**Written task**
Recast all of the entries below as a numbered list, one line per item, leaving out blank lines and omitting the pictures.

**Listed entries**

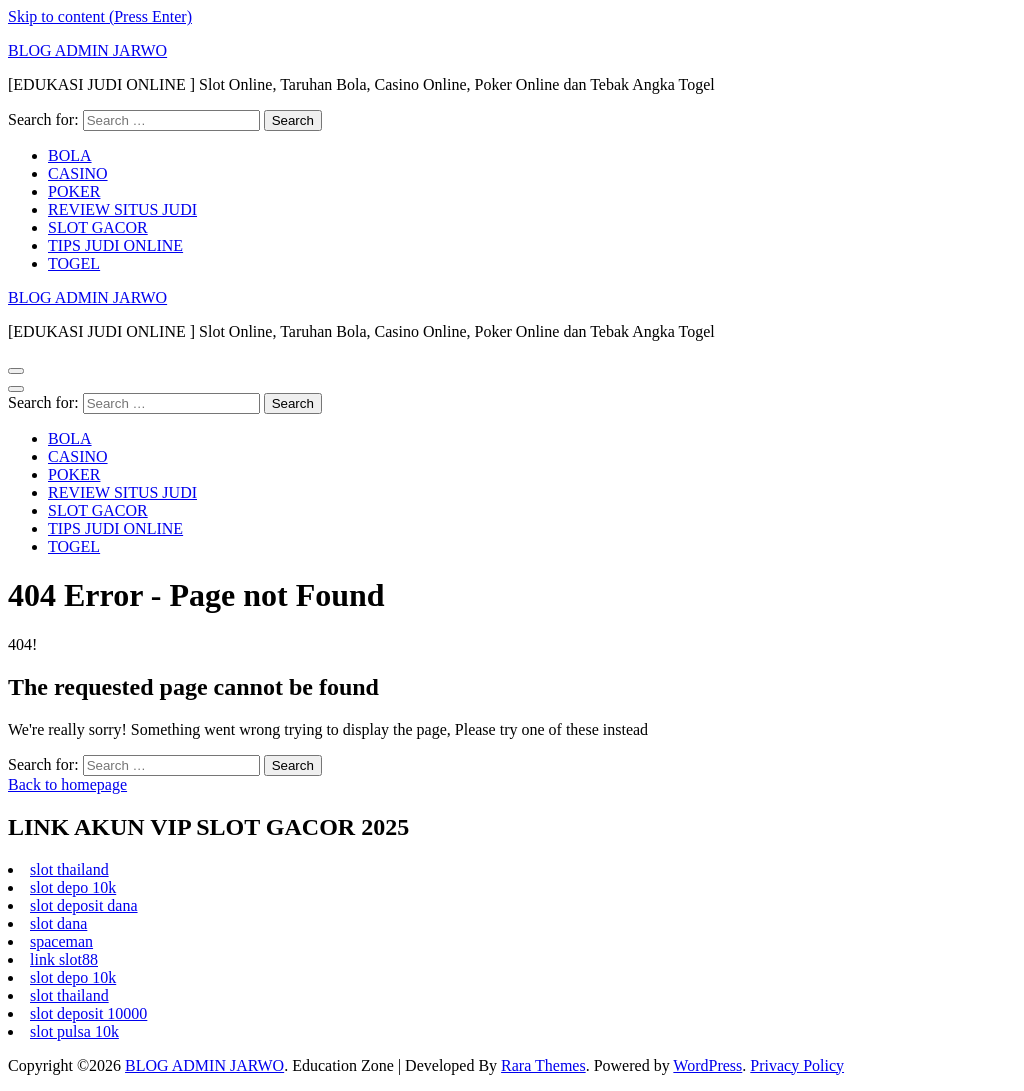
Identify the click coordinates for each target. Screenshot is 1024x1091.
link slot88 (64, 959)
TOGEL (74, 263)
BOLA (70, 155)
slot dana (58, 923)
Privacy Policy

**Exercise response**
1. Identify the click coordinates for each target. Screenshot is 1024x1091.
2. link slot88 (64, 959)
3. TOGEL (74, 263)
4. BOLA (70, 155)
5. slot dana (58, 923)
6. Privacy Policy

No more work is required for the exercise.